Data BMKG mencatat sebanyak 273 titik panas (hotspot) terdeteksi di sejumlah wilayah Jambi, di antaranya Muaro Jambi, Batanghari, Tebo, Bungo, Merangin, Kerinci, Tanjung Jabung Barat, dan Tanjung Jabung Timur.

Kondisi tersebut berdampak terhadap kualitas udara di Kota Jambi. Berdasarkan pemantauan real time pada Minggu (23/8/2026) sekitar pukul 12.00 WIB, Kota Jambi berada di peringkat ketiga kota dengan AQI+ US tertinggi di Indonesia, dengan nilai 166.

Kualitas udara tersebut masuk kategori tidak sehat, dengan polutan utama PM2.5 mencapai 77,2 µg/m³. Jambi berada di bawah Palembang dengan AQI 284 dan Pontianak 217.

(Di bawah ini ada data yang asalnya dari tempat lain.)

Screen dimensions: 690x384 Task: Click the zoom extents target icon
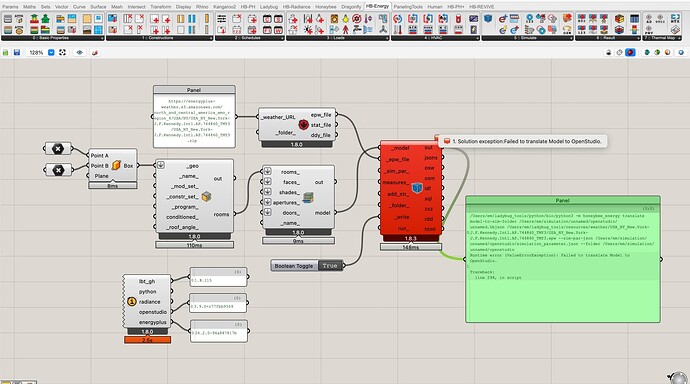pyautogui.click(x=62, y=52)
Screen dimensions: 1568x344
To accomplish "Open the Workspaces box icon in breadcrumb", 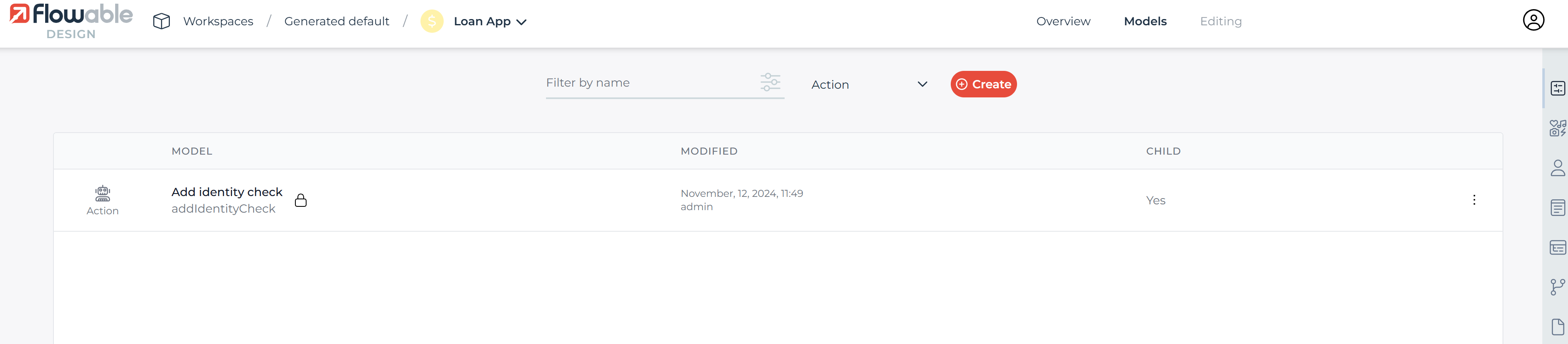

Kepala Dinas Lingkungan Hidup (DLH) Kota Jambi, Mahruzar, membenarkan kondisi tersebut. Ia mengatakan, berdasarkan parameter Indeks Standar Pencemar Udara (ISPU), kualitas udara Jambi juga mengalami peningkatan pencemaran.

"Pada pukul 11.00 WIB, ISPU Kota Jambi masih 89 atau kategori sedang. Sekitar pukul 12.00 WIB meningkat menjadi 101, dengan parameter kritis PM2.5 dan masuk kategori tidak sehat," kata Mahruzar, Minggu (23/8/2026).

Mahruzar mengimbau masyarakat yang rentan atau sensitif terhadap gangguan pernapasan untuk menggunakan masker dan mengurangi aktivitas di luar ruangan.

DLH Kota Jambi juga terus memantau kualitas udara serta berkoordinasi dengan BPBD Kota Jambi untuk membahas penanganan kabut asap.

"Kita saat ini lagi koordinasi untuk rapat koordinasi dengan Pak Kalak BPBD Kota tentang asap," ujarnya.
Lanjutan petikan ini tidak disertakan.